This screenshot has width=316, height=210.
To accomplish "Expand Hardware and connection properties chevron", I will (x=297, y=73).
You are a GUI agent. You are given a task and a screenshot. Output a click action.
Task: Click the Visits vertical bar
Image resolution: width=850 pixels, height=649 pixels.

━━━━

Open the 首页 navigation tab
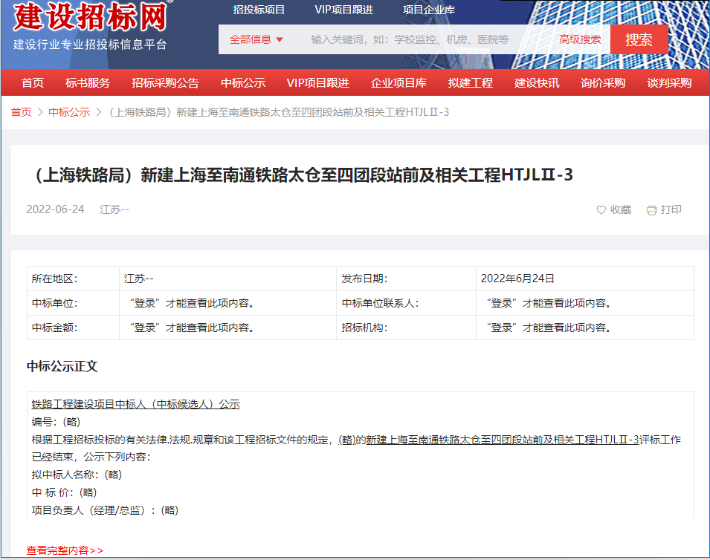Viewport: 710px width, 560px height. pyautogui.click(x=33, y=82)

━━━━

- [What is expected] Look back at the entries above. Retype the line with "This screenshot has width=316, height=210.", the line with "Image resolution: width=850", and all lines in between.

- [Task response]
This screenshot has width=316, height=210.
To accomplish "Expand Hardware and connection properties chevron", I will (x=297, y=73).
You are a GUI agent. You are given a task and a screenshot. Output a click action.
Task: Click the Visits vertical bar
Image resolution: width=850 pixels, height=649 pixels.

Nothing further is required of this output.